Peter Tieryas, United States of Japan (2016)

My first ARC 🙂 Yay! Thanks to Angry Robot’s Robot Army programme, we got early access (through NetGalley) to the ebook of United States of Japan by Peter Tieryas. Thanks, Angry Robot! Book will be published in the beginning of March, and I got to read it already, so it’s only fair that I’ll write a few words about it 😉


It is, of course, The Man in the High Castle with mecha, the cover (I love it!) tells us as much. It’s more than that, surely, but that’s the first thing that comes to a reader’s mind and the author doesn’t hide his inspirations:

United States of Japan wouldn’t exist without some wonderful people. Obviously, the first person I want to thank is Philip K Dick who inspired me a great deal growing up, especially through The Man in the High Castle. Even though we’re very different writers, he’s had a huge influence on me and helped me to view the world in a completely unique light. (from Acknowledgements)

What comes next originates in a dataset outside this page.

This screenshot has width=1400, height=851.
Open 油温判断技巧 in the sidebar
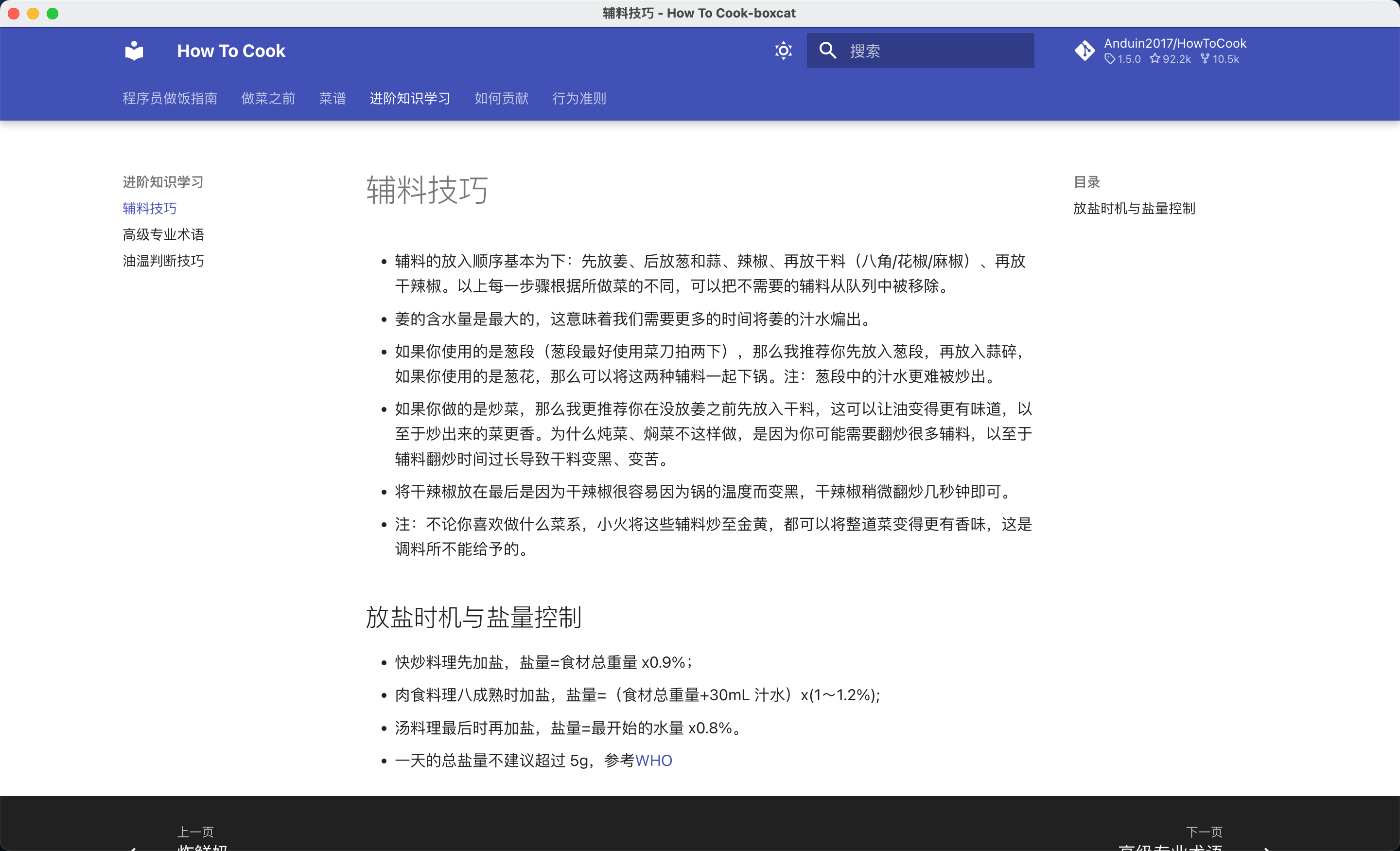tap(163, 260)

Another bow to Dick – similar plot device. In the classic book, a novel depicting alternative history within alternative history – a world where Axis won the war (differently than in our world, but still) is central to the plot. Here – it’s a computer game based on the same assumption, that’s a great idea for our times :)!

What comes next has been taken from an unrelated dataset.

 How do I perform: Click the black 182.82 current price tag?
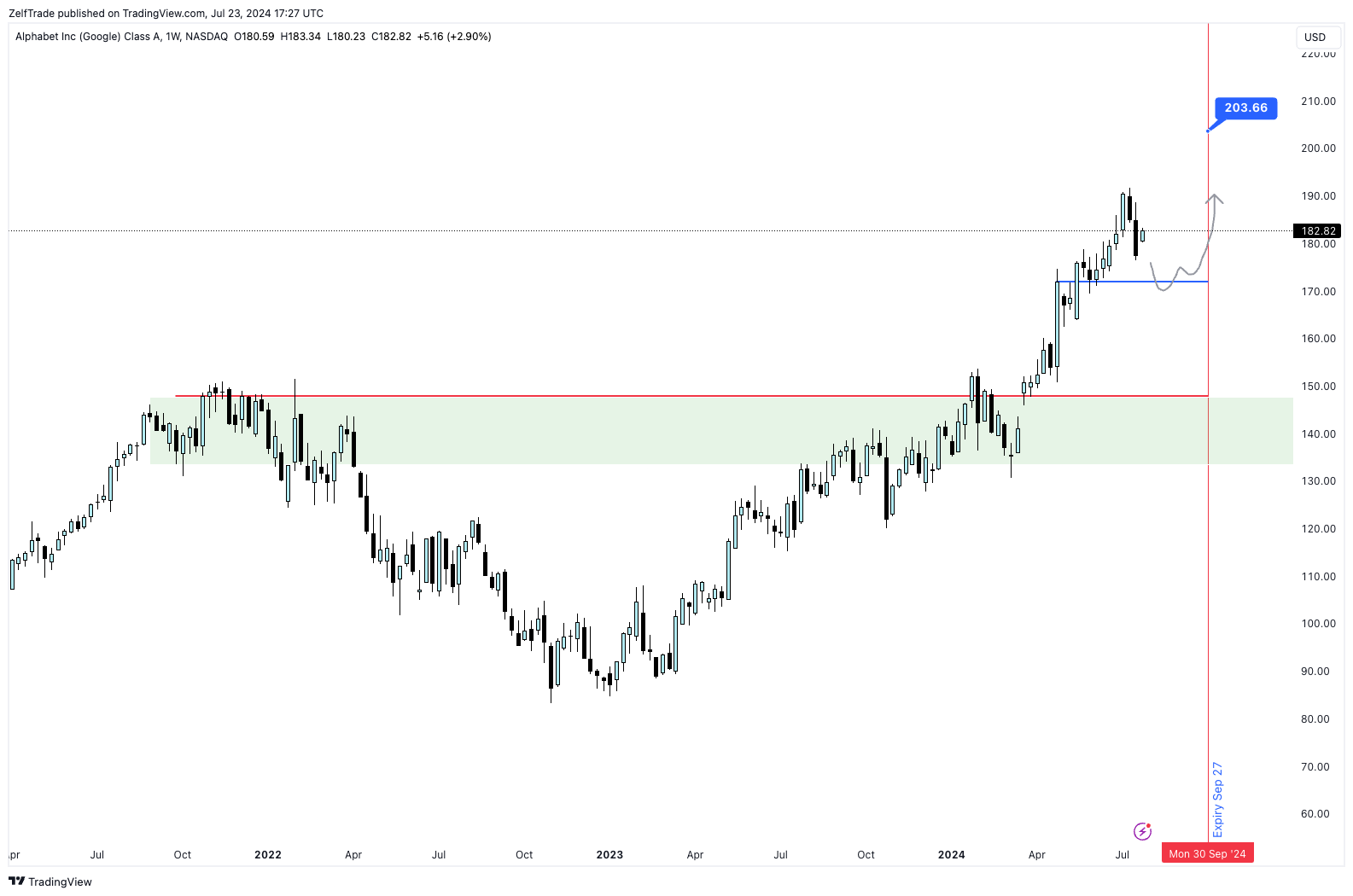point(1317,231)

It is, ultimately, a very different book than its great predecessor, and one that deserves to be judged on its own merits. And I’m conflicted about how to judge it. It was a brave project to attempt writing spiritual successor to PKD’s masterpiece, probably too ambitious, but the result is an interesting book, though one not suited for everybody. A strong stomach is required, for one. An ability to either forgive protagonists a lot, or to enjoy a book while despising most of the characters – also helpful.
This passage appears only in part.